## EXERCISE BRIEF
Print, from the listing below, the lines starting at the line containing "The width and height of the screenshot is (598, 554)." and ending at the line containing "Task: Zoom out with the minus icon", exactly as they stand, and print nothing else.

EXERCISE DATA below:

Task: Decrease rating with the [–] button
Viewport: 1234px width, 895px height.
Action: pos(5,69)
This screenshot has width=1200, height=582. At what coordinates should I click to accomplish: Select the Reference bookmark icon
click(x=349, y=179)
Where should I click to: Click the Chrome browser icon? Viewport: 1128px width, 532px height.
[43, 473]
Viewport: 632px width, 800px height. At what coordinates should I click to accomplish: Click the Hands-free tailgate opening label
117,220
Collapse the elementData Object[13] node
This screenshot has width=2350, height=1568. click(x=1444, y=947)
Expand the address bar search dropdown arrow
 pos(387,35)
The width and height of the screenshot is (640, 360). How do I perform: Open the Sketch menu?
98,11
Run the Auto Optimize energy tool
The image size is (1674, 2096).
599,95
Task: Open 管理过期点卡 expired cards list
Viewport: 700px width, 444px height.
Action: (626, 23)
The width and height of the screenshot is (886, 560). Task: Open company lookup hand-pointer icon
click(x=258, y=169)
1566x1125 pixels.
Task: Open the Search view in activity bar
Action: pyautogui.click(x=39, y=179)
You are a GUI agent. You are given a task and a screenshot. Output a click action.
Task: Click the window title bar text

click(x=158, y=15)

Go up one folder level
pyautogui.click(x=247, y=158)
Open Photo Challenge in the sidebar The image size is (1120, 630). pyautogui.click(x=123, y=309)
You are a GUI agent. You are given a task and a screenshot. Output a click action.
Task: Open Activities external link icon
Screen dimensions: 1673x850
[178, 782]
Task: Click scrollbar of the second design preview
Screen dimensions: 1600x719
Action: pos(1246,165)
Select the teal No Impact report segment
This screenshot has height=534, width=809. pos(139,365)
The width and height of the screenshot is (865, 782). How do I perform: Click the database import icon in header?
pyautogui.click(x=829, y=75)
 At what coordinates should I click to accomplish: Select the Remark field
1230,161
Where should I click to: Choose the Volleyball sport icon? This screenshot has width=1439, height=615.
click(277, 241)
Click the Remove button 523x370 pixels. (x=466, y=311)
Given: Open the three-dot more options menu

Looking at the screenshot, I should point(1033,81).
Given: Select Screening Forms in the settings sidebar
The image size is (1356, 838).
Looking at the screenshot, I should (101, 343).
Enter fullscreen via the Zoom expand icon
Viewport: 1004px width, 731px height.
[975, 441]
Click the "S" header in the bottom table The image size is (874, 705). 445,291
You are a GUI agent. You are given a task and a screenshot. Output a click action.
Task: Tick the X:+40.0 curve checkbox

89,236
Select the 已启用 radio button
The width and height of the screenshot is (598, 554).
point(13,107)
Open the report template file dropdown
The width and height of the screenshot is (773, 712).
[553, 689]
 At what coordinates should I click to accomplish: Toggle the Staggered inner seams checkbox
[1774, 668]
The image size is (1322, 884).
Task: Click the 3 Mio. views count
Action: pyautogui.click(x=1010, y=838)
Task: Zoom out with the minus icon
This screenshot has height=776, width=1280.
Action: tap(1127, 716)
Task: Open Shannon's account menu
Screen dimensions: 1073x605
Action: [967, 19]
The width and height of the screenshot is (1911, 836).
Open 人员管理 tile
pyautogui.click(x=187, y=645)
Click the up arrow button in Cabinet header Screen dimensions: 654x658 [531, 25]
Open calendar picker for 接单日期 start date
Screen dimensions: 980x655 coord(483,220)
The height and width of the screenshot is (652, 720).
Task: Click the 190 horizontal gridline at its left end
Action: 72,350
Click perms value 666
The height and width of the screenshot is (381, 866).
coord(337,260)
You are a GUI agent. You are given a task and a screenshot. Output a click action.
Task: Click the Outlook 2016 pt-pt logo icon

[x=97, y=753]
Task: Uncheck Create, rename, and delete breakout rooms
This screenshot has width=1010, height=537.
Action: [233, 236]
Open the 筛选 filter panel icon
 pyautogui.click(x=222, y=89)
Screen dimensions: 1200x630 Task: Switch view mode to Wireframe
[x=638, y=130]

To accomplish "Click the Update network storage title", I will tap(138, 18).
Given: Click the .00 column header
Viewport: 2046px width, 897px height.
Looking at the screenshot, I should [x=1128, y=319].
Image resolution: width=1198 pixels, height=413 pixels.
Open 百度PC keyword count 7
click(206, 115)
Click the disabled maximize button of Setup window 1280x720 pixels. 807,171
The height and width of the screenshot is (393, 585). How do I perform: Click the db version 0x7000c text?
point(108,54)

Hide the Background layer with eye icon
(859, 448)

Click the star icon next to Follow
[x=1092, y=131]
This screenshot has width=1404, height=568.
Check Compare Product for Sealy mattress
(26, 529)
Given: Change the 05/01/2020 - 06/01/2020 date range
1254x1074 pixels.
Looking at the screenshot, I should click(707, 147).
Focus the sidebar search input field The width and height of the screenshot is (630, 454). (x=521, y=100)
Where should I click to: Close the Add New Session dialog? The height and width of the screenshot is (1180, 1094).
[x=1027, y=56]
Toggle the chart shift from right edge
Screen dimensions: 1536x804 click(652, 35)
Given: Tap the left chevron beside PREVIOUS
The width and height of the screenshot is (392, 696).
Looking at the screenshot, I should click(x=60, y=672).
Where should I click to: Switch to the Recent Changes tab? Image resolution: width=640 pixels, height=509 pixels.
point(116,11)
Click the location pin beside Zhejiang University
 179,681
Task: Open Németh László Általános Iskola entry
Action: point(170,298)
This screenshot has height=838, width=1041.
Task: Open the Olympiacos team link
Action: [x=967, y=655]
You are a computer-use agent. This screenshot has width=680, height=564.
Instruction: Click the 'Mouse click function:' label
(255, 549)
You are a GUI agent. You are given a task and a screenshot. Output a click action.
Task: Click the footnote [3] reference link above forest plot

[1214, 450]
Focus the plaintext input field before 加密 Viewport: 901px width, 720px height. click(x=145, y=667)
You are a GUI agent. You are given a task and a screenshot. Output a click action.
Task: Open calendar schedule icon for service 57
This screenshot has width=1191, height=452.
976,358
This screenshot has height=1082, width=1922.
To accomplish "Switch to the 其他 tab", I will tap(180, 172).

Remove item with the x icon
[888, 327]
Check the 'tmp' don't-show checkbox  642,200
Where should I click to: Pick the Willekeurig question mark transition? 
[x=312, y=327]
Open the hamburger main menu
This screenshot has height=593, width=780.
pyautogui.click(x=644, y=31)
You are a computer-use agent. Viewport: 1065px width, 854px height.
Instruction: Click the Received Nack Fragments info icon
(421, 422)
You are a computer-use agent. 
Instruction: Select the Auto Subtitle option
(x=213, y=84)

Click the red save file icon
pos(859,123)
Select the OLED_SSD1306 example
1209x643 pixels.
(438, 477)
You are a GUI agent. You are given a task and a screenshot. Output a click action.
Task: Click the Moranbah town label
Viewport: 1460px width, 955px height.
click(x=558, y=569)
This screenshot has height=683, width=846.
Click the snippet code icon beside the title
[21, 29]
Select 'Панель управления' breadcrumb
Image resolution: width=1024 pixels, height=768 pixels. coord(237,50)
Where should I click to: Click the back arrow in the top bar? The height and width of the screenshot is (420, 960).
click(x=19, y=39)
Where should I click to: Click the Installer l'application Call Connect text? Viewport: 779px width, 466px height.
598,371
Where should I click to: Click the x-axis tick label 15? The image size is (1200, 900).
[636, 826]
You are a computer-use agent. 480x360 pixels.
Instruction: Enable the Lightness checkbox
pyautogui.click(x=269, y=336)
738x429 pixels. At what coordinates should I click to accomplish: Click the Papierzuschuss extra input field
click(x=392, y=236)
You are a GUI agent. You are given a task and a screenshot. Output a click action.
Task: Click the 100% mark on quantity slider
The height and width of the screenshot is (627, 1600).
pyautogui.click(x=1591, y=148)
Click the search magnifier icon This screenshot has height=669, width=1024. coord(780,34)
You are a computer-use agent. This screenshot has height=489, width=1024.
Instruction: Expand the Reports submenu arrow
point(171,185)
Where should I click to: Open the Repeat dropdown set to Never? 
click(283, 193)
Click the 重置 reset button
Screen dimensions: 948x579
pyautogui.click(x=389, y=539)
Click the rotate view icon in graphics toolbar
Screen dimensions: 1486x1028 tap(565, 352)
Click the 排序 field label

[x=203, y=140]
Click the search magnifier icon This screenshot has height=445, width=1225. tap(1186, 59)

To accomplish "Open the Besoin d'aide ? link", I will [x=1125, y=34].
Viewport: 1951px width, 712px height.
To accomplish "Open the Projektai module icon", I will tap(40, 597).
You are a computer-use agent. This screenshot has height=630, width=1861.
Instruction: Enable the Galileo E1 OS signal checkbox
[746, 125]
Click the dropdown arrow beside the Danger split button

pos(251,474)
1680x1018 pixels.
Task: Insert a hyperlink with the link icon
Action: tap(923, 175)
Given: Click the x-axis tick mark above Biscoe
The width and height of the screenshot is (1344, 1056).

End of EXERCISE DATA.

## RESPONSE TO THE TASK
The width and height of the screenshot is (598, 554).
point(13,107)
Open the report template file dropdown
The width and height of the screenshot is (773, 712).
[553, 689]
 At what coordinates should I click to accomplish: Toggle the Staggered inner seams checkbox
[1774, 668]
The image size is (1322, 884).
Task: Click the 3 Mio. views count
Action: pyautogui.click(x=1010, y=838)
Task: Zoom out with the minus icon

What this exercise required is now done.